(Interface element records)

+--

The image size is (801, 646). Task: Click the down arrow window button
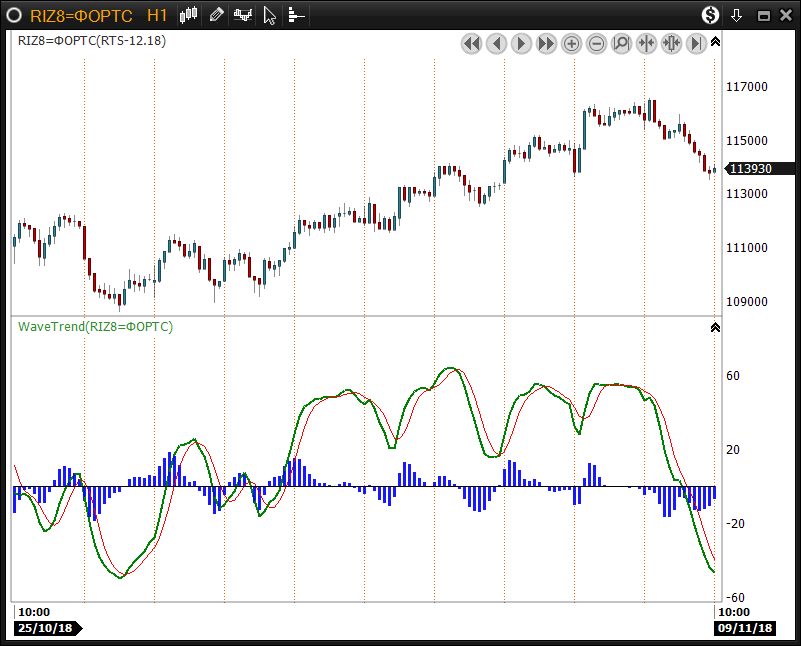click(737, 15)
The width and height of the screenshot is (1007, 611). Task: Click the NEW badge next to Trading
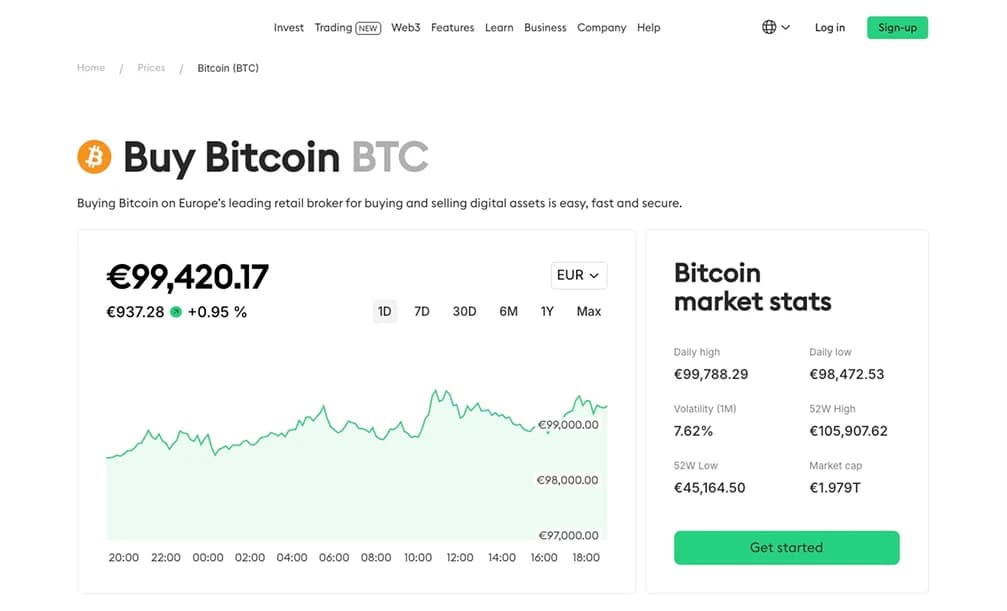coord(368,27)
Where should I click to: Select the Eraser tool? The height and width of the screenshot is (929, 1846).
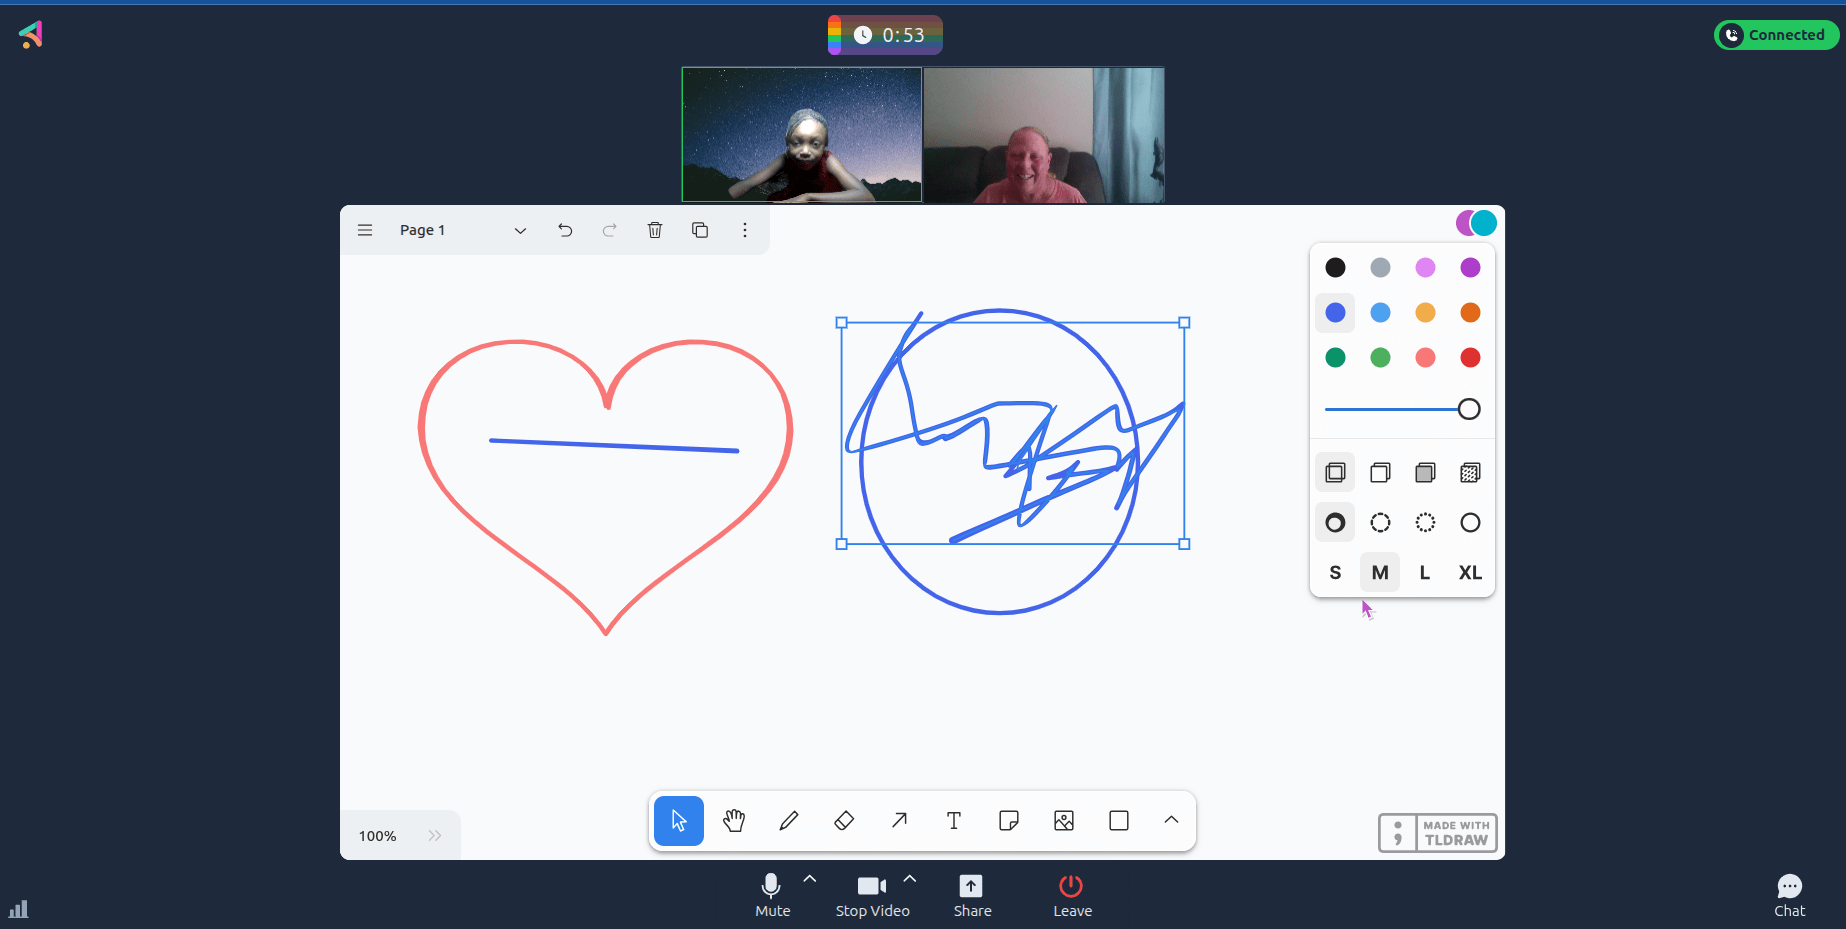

+--

WHAT THE TASK ASKS: Please rewrite the material above as a Markdown table with the columns "No." and "Text", one numbered row per line. Skip blank lines and leave the pictures out.

RESULT:
| No. | Text |
|---|---|
| 1 | The image size is (801, 646). Task: Click the down arrow window button |
| 2 | click(737, 15) |
| 3 | The width and height of the screenshot is (1007, 611). Task: Click the NEW badge next to Trading |
| 4 | coord(368,27) |
| 5 | Where should I click to: Select the Eraser tool? The height and width of the screenshot is (929, 1846). |